>> Start TEXT SEGMENT
I was thinking about mounting some or all of my remaining panels on top of the railings to catch the early morning sun, laying flat, looking at the sky. I want to do vertical but i think it would look trashy. I'm not really convinced horizontal won't look trashy tbh.

Here is the lot I'm working with to give a better reference. Picture is roughly 4pm in late spring. Installing on the main house structure MAY be an option but only if it'll provide SIGNIFICANT benefit over somewhere else, it's a brand new roof and I don't enjoy poking holes.
The garage is unfinished, full tar papered under the mismatched shingles and uninsulated, I could give a crap less about that roof.
1000029959.jpg

The front roof (south) looses sun when it goes behind the neighbor on the left's pine tree at about 5pm. In the winter, the large tree at the corner of my lot is almost a non factor once the leaves are gone.


Ideas, and discussion welcomed and needed. Thanks.
>> End TEXT SEGMENT
- _PROBLEMS TO SOLVE_
1) In the solar panel post, why is the writer reluctant to mount panels on the main house? Answer in one to three sentences.
2) Condense the paragraph of the solar panel post that begins "The front roof (south)" into two short bullet points that keep its main facts.
>> Start DATA
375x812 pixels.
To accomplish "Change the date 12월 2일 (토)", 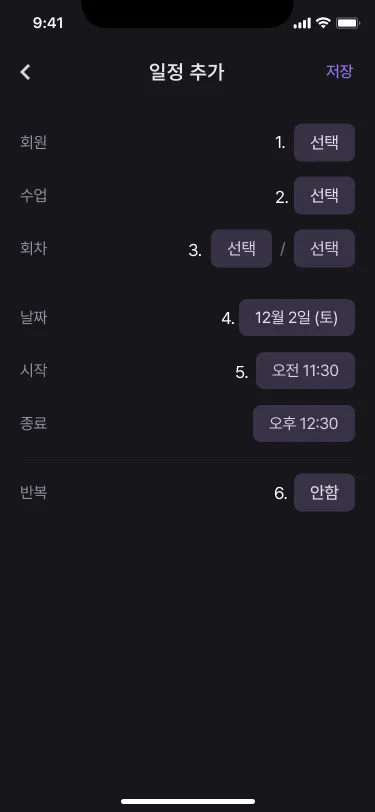I will 297,317.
>> End DATA
- _THE RESPONSES_
1) The main house has a brand new roof, and the writer doesn't like poking holes in it. Because of this, the writer would only consider that roof if it gave a significant benefit over another spot.

2)
- The south-facing front roof loses sun at about 5pm, when the sun goes behind the pine tree of the neighbor on the left.
- In winter, the large tree at the corner of the lot hardly matters once its leaves are gone.